ACOs are evaluated by Medicare every year. When an ACO succeeds both in delivering high-quality care and spending health care dollars more wisely, the ACO will share in the savings it achieves for the Medicare program and can earn a financial bonus.
You can make the most of getting care from an ACO by letting Medicare know who you consider your primary provider. Your primary clinician is the health care provider that you believe is responsible for coordinating your overall care. If you choose a primary clinician, that clinician may have more tools or services to help with your care. For step-by-step instructions on how to select or change a primary clinician, or to learn more, see the Voluntary Alignment Beneficiary Fact Sheet or visiting Medicare.gov and creating an account.

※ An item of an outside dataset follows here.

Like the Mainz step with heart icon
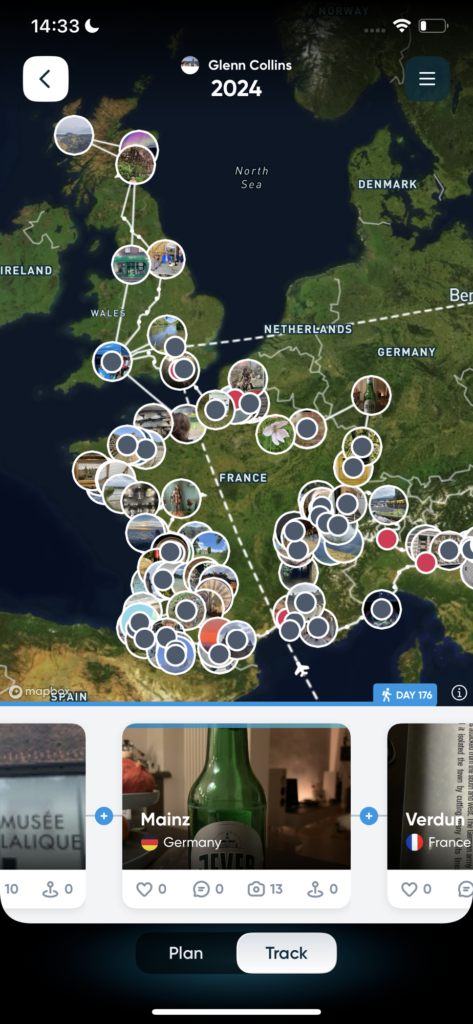Screen dimensions: 473x1024 [x=144, y=889]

We value your privacy. ACOs must put important safeguards in place to make sure all your health care information is safe. We respect your choice on how your health care information is used for care coordination and quality improvement. If you donʼt want Medicare to share your health care information, call 1-800-MEDICARE (1-800-633-4227). Tell the representative that your health care provider is part of an ACO and you donʼt want Medicare to share your health care information. TTY users should call 1-877-486-2048. If you change your mind and want to let Medicare share your health information again, call 1-800-MEDICARE to let Medicare know. We arenʼt allowed to tell Medicare for you.
Even if you decline to share your health care information, Medicare will still use your information for some purposes, like assessing the financial and quality of care performance of the health care providers participating in ACOs. Also, Medicare may share some of your health care information with ACOs when measuring the quality of care given by health care providers participating in those ACOs.
If you have concerns about the quality of care or other services you receive from your ACO or provider, you can contact your Medicare Beneficiary Ombudsman who can assist you with Medicare-related questions, concerns, and challenges. The Medicare Beneficiary Ombudsman works closely with the Medicare program, including Medicare.gov, 1-800-MEDICARE, and State Health Insurance Assistance Programs (SHIPs), to help make sure information and assistance are available for you. Visit Medicare.gov for information on how the Medicare Beneficiary Ombudsman can help you.
If you suspect Medicare fraud or abuse from your ACO or any Medicare provider, we encourage you to make a report by contacting the HHS Office of Inspector General (1-800-HHS-TIPS) or your local Senior Medicare Patrol (SMP).